Testo di riferimento:

►

La mostra Natura Morta, ospitata dalla Veneranda Biblioteca Ambrosiana di Milano mette in scena uno dei confronti più crudi e disillusi tra arte antica e contemporanea
MILANO – Dall’8 maggio al 4 novembre 2025, la Veneranda Biblioteca Ambrosiana di Milano ospita Natura Morta, un intervento scultoreo di Jago, a cura di Maria Teresa Benedetti, che si confronta con uno dei più emblematici dipinti della storia dell’arte occidentale: la Canestra di frutta di Caravaggio.
Non si tratta, come spesso accade nelle operazioni contemporanee, di un semplice omaggio o di un dialogo con il passato. Piuttosto, Jago costruisce una frattura, una cesura formale e simbolica che mette a confronto due epoche con visioni radicalmente divergenti della caducità: da un lato la dolce marcescenza del naturale, dall’altro la perversione seriale della tecnica.

Una canestra di armi per il tempo della produzione seriale
L’opera, scolpita in marmo bianco, replica la composizione caravaggesca ma sostituisce ai frutti del Seicento una moltitudine di armi: pistole, fucili, mitragliatrici, oggetti concepiti non per nutrire, ma per distruggere. È una vanitas contemporanea dove la morte non è più evocata dal passaggio del tempo, ma è ormai prodotto di consumo, replicabile, pronto all’uso.
“Con quest’opera ho voluto indagare la violenza silenziosa che permea la nostra società”, spiega Jago. “Quella che non si manifesta solo nei conflitti armati, ma anche nel modo in cui trattiamo l’altro, nel rifiuto, nella sopraffazione quotidiana. Un cesto colmo di armi ci dice che il frutto del nostro tempo non è più la vita, ma la distruzione”.
Questa scultura non cerca l’armonia con l’opera caravaggesca, ma ne forza il codice per denunciarne l’obsolescenza: la bellezza che appassisce non basta più a parlare del nostro tempo, che ha sostituito la metafora organica con la brutalità dell’oggetto industriale.

◄

Materiale fornito:

►

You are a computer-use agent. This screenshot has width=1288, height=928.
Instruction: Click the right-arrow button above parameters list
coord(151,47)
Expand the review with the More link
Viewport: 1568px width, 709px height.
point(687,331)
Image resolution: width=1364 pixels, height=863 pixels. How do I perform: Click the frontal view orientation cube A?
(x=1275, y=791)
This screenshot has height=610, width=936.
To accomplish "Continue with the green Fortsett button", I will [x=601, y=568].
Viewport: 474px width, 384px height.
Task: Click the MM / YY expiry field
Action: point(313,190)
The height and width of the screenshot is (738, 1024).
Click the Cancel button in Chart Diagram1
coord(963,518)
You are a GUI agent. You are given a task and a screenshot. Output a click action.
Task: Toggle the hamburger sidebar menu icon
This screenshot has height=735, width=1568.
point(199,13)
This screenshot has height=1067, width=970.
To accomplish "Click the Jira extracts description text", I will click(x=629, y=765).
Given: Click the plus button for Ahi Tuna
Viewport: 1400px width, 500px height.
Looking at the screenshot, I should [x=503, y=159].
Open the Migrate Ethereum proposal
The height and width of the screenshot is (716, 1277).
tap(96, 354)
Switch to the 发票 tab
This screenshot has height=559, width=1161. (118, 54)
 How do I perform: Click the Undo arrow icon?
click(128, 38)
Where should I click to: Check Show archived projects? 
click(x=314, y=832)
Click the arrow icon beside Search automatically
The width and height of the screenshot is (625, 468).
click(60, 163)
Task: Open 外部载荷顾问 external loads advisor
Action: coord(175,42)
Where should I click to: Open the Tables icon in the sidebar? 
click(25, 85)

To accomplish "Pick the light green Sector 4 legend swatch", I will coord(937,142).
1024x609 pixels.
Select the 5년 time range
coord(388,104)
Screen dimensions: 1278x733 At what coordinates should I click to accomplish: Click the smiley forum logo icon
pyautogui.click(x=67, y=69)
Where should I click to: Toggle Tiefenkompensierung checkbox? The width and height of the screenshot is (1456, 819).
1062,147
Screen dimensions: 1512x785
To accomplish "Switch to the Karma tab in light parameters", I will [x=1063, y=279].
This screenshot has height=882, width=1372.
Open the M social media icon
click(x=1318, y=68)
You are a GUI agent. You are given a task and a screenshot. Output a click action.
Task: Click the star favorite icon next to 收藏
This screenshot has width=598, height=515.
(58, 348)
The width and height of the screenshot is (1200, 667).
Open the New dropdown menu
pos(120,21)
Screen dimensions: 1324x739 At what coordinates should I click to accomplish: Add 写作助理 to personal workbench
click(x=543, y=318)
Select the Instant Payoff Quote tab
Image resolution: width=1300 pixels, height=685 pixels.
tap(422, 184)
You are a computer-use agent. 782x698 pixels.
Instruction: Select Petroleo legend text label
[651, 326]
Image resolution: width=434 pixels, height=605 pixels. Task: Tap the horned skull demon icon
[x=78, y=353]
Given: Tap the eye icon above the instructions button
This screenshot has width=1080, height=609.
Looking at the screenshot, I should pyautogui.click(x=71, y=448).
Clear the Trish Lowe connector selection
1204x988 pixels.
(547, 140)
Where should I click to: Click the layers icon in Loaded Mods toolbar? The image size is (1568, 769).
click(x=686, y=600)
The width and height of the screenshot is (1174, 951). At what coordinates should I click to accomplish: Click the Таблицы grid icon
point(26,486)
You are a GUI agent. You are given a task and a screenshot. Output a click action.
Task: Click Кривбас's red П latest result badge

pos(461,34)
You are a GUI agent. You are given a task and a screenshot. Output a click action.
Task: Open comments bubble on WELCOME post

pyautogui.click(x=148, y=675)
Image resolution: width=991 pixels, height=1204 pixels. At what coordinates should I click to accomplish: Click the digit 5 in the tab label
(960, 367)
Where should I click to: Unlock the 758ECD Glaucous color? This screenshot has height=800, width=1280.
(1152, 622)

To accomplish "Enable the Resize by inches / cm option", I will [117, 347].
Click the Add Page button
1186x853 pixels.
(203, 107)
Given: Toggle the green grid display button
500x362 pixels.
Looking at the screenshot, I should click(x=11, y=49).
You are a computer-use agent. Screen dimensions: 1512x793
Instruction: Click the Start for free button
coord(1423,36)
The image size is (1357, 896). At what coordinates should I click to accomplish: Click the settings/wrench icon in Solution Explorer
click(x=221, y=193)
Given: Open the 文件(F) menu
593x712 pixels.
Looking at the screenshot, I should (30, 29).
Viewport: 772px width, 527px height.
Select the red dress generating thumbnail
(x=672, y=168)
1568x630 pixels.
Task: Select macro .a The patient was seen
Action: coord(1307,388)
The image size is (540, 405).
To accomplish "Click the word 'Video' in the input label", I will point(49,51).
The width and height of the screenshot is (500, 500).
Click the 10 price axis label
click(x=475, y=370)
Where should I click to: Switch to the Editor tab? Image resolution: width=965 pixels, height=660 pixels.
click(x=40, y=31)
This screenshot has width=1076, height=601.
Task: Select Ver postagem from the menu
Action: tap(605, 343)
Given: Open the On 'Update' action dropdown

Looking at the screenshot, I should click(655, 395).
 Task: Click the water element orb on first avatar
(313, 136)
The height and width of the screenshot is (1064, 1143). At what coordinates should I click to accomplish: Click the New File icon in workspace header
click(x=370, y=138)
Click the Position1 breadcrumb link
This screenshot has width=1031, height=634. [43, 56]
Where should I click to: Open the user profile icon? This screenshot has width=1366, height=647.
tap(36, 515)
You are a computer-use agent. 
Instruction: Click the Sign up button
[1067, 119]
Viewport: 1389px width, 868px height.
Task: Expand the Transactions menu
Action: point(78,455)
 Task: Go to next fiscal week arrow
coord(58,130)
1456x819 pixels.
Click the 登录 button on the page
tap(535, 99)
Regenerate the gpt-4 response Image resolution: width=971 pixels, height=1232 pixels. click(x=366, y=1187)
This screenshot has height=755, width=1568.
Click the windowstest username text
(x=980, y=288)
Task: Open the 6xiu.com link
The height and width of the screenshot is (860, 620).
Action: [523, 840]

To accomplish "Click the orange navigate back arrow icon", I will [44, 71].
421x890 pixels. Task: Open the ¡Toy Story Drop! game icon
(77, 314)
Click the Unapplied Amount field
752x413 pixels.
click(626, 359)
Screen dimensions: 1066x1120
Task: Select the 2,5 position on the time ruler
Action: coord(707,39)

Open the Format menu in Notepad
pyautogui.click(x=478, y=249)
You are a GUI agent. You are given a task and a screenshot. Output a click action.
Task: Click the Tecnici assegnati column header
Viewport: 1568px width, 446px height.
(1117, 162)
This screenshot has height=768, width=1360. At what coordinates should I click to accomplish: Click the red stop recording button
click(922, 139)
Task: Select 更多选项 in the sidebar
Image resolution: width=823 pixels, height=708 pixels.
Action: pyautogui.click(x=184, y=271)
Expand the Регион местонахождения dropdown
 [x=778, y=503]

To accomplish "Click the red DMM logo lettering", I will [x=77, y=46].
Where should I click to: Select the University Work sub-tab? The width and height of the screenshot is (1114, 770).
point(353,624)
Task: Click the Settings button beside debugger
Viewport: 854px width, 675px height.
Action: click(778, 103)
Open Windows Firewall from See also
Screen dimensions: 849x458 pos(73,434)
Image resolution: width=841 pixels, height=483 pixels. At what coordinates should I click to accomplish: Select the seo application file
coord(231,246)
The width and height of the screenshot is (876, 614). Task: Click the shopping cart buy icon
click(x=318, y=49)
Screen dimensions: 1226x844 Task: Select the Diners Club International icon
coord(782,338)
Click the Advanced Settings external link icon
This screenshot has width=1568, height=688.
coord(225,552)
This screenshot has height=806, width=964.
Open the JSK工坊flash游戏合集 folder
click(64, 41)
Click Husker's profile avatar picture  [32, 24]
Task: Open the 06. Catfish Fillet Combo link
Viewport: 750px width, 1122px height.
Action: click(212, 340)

◄

Consegne:
• 1. Riformula in modo più conciso il paragrafo del testo sulla mostra Natura Morta che inizia con "L’opera, scolpita in marmo bianco", senza perdere i fatti principali.
• 2. Prosegui il testo sulla mostra Natura Morta a partire dal punto in cui si interrompe.
Il materiale proviene da un'altra fonte.

Le risposte:
• 1. L'opera in marmo bianco riprende la composizione di Caravaggio. Al posto dei frutti del Seicento mette pistole, fucili e mitragliatrici, oggetti pensati per distruggere anziché nutrire. Ne nasce una vanitas contemporanea in cui la morte non deriva dallo scorrere del tempo, ma è un prodotto di consumo replicabile e pronto all'uso.

• 2.
©Veneranda Biblioteca Ambrosiana / Mondadori Portfolio – Jago Natura Morta, 2025 Marmo statuario, 127x61x39 cm Photo by Jago
© JAGO, by SIAE 2025 – dettaglio
Il marmo come tradizione che si spezza
Il marmo, materiale per eccellenza della statuaria classica, diventa parte integrante della riflessione: eternità della forma contro transitorietà del contenuto. Con un gesto che evoca i canoni della scultura classica, Jago restituisce peso alla denuncia, radicandola in una fisicità che non concede allegorie. Ogni arma è scolpita con un rigore quasi devozionale, come se fosse un’icona del nostro presente disilluso.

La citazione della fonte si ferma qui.